Conservatives know this country is at a historical crossroads, and I suspect that what they fear most is that they are just as much on the wrong side of history as their ideological ancestors were in the 1860s when the end of slavery was being debated, in the early 1900s when women's suffrage was being debated, in the 1930s when social security and the minimum wage were being debated, and in the 1960s when the civil rights were being debated. In every single one of those historical debates, conservatives:
- labeled their opposition socialists (and worse)
- called for states' rights instead of a federal solution
- said that they were the true heirs of the founding fathers, and were the keepers of America's traditions and values
- warned that the charges being proposed were frighteningly radical, and would destroy the economy
- that big government would lead to a destruction of all of our most basic liberties
... more after the click.
My comment: Obviously, conservatives gravitate to the party of ideas. Of course, you're aware that conservatives haven't always been Republicans and liberals haven't always been Democrats. Right?

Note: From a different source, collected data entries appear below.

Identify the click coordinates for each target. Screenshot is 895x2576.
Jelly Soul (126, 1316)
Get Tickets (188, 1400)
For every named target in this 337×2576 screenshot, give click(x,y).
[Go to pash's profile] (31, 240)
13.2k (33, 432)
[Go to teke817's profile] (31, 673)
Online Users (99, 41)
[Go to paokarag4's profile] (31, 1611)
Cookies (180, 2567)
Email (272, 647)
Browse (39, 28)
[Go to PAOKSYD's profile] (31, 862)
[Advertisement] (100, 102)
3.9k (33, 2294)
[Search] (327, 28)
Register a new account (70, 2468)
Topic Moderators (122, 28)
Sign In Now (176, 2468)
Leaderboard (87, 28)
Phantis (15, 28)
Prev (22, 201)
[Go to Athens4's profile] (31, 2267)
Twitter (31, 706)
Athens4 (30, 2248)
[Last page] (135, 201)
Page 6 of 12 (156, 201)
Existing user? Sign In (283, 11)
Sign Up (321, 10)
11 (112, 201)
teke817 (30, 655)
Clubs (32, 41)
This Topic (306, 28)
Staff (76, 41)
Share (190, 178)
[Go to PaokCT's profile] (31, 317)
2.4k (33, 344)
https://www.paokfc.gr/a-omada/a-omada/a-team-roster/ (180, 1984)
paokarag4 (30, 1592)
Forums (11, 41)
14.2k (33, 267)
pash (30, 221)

Lincoln was a liberal and a Republican, taking the final step in ending formalized slavery with the Emancipation Proclamation. (Rush Limbaugh, titular leader of today's Republican party, recently made an impassioned defense of slavery. According to Rush, it simply wasn't that bad.)
Teddy Roosevelt was a liberal and a Republican. He was also a trust buster, breaking up corporate monopolies and a conservationist, setting aside huge tracts of land for the the National Parks system - two actions that today's Republican conservatives would find an anathema.